On April 4, the United States Court of Appeals for the 7th Circuit dismissed the lawsuit brought by the American Civil Liberties Union (ACLU) to stop the Defense Department from allowing the Boy Scouts of America to hold their National Jamboree every four years at Fort A.P. Hill in Fredericksburg, Virginia. The opinion can be accessed here.
The ACLU argued that because membership in the Boy Scouts is limited only to those who believe in God, allowing the Boy Scouts to hold their national jamboree on public property is an unconstitutional establishment of religion. But the Court ruled that the ACLU, suing on behalf of individual named taxpayers, did not show standing to bring the lawsuit. Peter Ferrara, General Counsel of the American Civil Rights Union (ACRU) explained, "In other words, the court ruled that the ACLU did not show a sufficiently direct interest in the Defense Department's practice regarding the Jamboree to allow it to sue. The ACLU could complain to the Congress or the President over this policy, but they had no business bringing a lawsuit over it and asking the courts to step in."
The Defense Department allows the Jamborees to be held at the fort because it considers the events to be helpful in promoting the military and recruitment. The Defense Department policy is expressly authorized by a Federal statute enacted by Congress. The 10-day Jamboree focuses on activities involving physical fitness, appreciation of the outdoors, and patriotism. Seven Presidents have attended and spoken at the Jamborees starting with Franklin Roosevelt in 1937. The court ruling yesterday opens the way for the Scouts to celebrate the 100th anniversary of the founding of the organization at its next Jamboree in 2010.

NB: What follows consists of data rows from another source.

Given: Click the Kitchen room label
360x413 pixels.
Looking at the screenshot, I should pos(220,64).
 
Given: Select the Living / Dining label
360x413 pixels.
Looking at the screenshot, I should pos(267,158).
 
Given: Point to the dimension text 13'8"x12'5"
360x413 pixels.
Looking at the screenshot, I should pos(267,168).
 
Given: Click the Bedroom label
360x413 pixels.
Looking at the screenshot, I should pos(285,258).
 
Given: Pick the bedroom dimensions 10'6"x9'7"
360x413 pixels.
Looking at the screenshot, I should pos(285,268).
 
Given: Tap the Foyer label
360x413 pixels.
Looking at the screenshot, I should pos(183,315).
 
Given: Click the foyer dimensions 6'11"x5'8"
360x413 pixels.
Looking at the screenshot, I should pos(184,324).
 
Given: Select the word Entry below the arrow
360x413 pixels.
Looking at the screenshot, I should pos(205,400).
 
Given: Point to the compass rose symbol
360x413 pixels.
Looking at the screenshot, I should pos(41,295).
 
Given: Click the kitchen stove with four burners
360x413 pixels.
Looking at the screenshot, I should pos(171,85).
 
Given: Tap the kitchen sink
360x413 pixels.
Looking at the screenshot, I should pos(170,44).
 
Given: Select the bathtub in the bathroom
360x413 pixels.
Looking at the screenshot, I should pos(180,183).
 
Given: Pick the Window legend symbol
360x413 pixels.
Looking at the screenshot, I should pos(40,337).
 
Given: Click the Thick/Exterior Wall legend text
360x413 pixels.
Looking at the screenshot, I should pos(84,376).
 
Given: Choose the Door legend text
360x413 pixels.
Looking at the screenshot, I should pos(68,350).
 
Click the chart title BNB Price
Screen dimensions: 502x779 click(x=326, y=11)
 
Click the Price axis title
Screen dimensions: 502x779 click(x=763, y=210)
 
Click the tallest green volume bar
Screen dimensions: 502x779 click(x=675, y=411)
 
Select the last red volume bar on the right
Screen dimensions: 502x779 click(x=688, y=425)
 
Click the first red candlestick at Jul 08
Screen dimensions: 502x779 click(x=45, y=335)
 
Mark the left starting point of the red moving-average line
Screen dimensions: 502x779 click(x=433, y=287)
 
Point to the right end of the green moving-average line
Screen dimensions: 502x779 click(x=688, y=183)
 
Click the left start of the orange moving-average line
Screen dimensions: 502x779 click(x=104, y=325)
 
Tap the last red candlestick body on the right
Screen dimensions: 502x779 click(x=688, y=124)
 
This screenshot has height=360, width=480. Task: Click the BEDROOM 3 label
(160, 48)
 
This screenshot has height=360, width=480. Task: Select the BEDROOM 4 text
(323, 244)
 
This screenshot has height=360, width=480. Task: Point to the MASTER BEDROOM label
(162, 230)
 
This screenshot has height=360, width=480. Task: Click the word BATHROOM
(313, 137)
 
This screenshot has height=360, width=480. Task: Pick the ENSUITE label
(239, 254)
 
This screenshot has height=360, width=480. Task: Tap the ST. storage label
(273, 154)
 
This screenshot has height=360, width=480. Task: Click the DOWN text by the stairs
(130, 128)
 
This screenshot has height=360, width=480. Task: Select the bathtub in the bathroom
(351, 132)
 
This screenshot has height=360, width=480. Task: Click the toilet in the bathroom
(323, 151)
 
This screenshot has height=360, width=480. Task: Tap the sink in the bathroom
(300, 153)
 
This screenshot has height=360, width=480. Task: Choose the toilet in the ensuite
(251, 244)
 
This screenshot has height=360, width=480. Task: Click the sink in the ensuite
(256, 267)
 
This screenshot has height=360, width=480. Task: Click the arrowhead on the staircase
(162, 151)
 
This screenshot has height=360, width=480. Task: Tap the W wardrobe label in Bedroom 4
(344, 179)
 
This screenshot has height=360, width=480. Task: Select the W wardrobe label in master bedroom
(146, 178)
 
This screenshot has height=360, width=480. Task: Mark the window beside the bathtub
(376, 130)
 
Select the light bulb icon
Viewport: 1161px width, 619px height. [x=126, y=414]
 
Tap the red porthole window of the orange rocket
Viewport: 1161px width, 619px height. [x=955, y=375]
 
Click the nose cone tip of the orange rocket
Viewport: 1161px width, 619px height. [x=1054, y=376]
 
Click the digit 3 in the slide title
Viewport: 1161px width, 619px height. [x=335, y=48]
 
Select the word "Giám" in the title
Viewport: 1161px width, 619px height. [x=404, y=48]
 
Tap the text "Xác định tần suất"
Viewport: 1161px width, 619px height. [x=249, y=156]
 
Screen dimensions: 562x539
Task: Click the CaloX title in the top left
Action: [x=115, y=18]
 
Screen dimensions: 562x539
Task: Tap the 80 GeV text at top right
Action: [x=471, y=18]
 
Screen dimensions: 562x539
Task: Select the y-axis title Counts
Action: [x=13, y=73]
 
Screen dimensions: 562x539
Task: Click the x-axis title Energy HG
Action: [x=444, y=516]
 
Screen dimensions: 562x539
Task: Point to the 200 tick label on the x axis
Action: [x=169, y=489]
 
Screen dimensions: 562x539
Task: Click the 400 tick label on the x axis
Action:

"What sound public purpose does it serve for the ACLU to be suing an organization like the Boy Scouts over their national jamboree," Ferrara asked. "The interpretation of the Establishment Clause advanced by the ACLU is so extreme that it does not serve to protect liberty, but, rather, it assaults the liberty of the religious and those seeking to promote traditional moral values," Ferrara added.